A tasty treat or a fighting chance?

They're on sale at the LFS 5 for $1.99.. they look great in schools but will they even last in a 180 with 4" Sevs in it?


----------



## dwarfpike (Jan 22, 2008)

Yum yums ... at least I would imagine so. People have lost red eyed tetras to sevs, which are longer, thicker, and 3x as tall ...

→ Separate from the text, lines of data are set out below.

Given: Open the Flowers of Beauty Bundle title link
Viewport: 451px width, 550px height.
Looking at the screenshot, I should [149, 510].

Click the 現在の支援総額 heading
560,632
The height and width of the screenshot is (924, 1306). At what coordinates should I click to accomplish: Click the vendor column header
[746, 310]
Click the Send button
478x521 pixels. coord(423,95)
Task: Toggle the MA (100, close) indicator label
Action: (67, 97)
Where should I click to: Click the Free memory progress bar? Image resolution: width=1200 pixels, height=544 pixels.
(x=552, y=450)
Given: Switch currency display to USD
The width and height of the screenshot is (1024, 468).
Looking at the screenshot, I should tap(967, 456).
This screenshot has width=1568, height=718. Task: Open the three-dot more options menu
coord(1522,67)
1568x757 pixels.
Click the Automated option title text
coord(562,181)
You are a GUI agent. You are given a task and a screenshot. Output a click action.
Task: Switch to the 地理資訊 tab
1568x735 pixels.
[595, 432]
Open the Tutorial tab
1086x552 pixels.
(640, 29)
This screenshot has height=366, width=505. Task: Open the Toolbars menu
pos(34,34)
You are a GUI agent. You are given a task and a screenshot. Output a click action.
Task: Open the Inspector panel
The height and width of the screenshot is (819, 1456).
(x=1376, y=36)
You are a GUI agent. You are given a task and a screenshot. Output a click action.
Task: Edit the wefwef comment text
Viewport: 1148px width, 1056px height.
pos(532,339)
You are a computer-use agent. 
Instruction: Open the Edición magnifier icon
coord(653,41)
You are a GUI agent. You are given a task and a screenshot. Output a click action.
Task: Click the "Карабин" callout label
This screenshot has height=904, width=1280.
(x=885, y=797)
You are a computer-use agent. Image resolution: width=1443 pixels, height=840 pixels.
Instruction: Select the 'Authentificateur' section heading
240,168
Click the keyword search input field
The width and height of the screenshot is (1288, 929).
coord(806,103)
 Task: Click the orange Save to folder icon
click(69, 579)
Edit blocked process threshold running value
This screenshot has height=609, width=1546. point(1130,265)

I can see why you are tempted, white clouds are very under-rated IMO.


----------



## Joels fish (Nov 17, 2007)

Basicly the same as neons on the snack-o-meter. My Sevs have demolished decent sized Serpae tetras . White clouds are a very nice looking fish , just not suited for most cichlid tanks. Might work with Satanoperca species , but that's even a maybe.


----------



## Voodoo Chilli (Jun 29, 2004)

I love using WCs as dithers in my cichlid tanks, but only with the ones that aren't likely to eat 'em.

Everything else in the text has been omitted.